Peter Julian, MP Burnaby-New Westminster, has kindly sent an update about Bill C-494’s progress (the bill on nanotechnology safety that he introduced in Canada’s House of Commons in March 2010).
One comment, I’m not entirely certain how some of conclusions in this update were reached but my concerns are nits rather than picks and more about those after you read Peter Julian’s update,
Progress continues on Bill C-494, An Act to Amend the Canadian Environmental Protection Act 1999 (nanotechnology), with growing support towards nanotechnology’s safe introduction in Canada, including from the Canadian Environmental Law Association (CELA). Exciting developments in Europe towards consumer product labeling and increased precaution for nanomaterials, such as the Swiss recommendation for a precautionary 1-500nm approach to risk assessment, coupled with improved workplace safety measures in the United States, are key drivers for change.
Over 1,000 nano-enabled products have now been released into the global marketplace, from toothpaste to socks, computers to cars, aeronautics to cement, and health care.
Although most nanotechnology applications are believed to be safe, the number of nano-enabled products or nanomaterials in use in Canada is not known, as there still is no public inventory to either monitor nanotechnology or assure its safety for Canadians. Testimonies and evidence presented to the House of Commons Health Committee raise additional concern and alarm towards the government’s slow response to emerging risk science and precautionary regulatory actions now implemented in other countries.
The Government of Canada now acknowledges regulatory “limitations” towards nanomaterials safety, and promises “possible amendments” to government policies that may be placing nanotechnology and Canadians at increased risk. Canada’s expected economic and societal benefit from this “platform” technology, across the 21st century, includes the automotive, construction, defence, energy, foods, health, and textile sectors. The federal government also acknowledged the importance of having a public inventory as advocated in bill C-494.
Canada must keep pace with international measures towards nanotechnology safety.
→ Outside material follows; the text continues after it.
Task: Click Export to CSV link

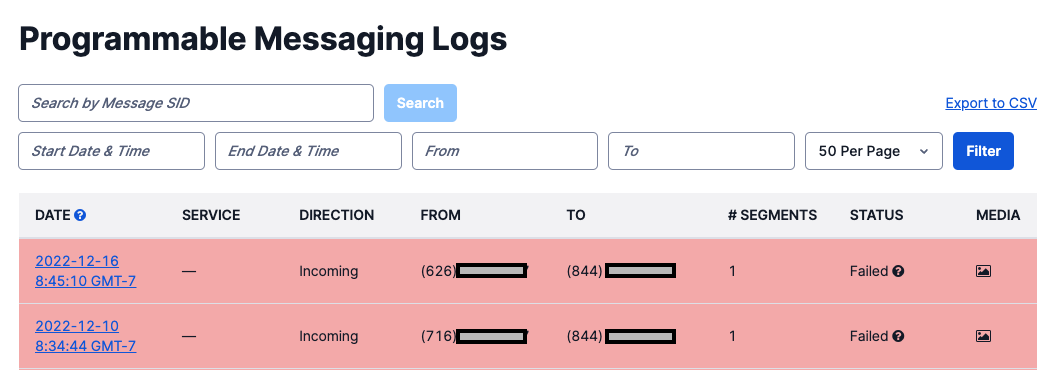Action: coord(991,103)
I will continue to work towards safe nanotechnology in Canada, through Bill C-494 and by encouraging the Harper government to fix both policy and regulatory “limitations”.
As for the nits, that “Over 1,000 nano-enabled products … ” comment is a stab in the dark. No one really knows how many nano-enabled products are out there and this number sounds like it’s based on a database maintained by the Project on Emerging Nanotechnologies (PEN). The PEN database (the best known and most respected) is voluntary and not vetted, in other words, anybody can claim and register a nano-enabled product.
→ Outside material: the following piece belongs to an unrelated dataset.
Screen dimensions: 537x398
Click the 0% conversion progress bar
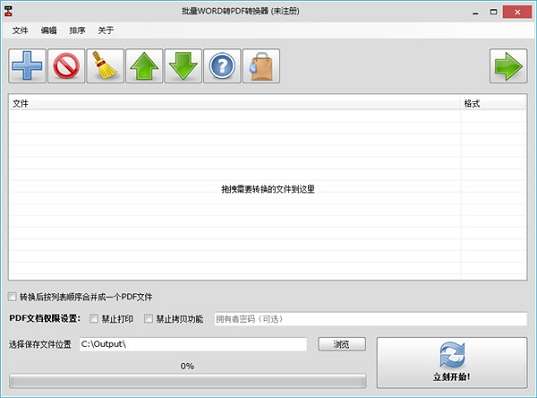(188, 381)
ETA Feb.2.11: I received an email from Peter’s office citing the source of the statistic. From the email,
“In collaboration with Environment Canada, in February 2009 Industry Canada collected data on the number of consumer products on the Canadian market that incorporated nanotechnology-based components or technologies. These were estimated at over 1600 products, with 68% being imported into Canada from more than 11 different countries.”
Thank you, I’d forgotten about this source. This data is from an OECD report than I commented on in an April 12, 2010 posting. Here are the comments I made at the time,
Over 1600 ‘nano’ products are being imported into Canada? They know this because, from the report, p. 31,
In collaboration with Environment Canada, in February 2009 Industry Canada collected data on the number of consumer products on the Canadian market that incorporated nanotechnology-based components or technologies.
This data collection seems a bit odd given that Environment Canada’s definition of nanomaterials that need to be reported specifically excludes nano titanium dioxide which is a very popular nano material. (I have more about definitions in section following in this post.) Plus, I wonder where else this information about the number of products with nanomaterials is available and how many Canadians know about it?
I think my comments about the data still stand and this business about where we get data and how we get and whether or not it’s valid points to the difficulties anybody, no matter how hard they try, has discussing nanotechnology-enabled products in Canada and elsewhere.
The June 2010 hearing of the House of Commons Health Committee (mentioned in the paragraph after the ‘1000 products’) which ” … raise[d] additional concern and alarm towards the government’s slow response to emerging risk science and precautionary regulatory actions now implemented in other countries,” I’d like to know more about that concern and the hearing. I did send some email interview questions last summer to the hearing’s chair, Joyce Murray, MP Vancouver Quadra and, later, to one of the members, Cathy McLeod, MP Kamloops-Thompson-Cariboo, and have yet to hear back. After reading the June 10, 2010 evidence from the hearing, I did post my impressions and thoughts on June 23, 2010.
I’m glad to hear that Peter Julian is persisting in his efforts and hope that this bill might open up a larger discussion (I know I’m being idealistic) on emerging technologies and sciences and how Canadians will be grappling with the implications as a society. In short, I’d like to see some imagination, discussion, and engagement rather than a single-minded rush to legislation and hope that Julian’s bill will act as a catalyst to that end.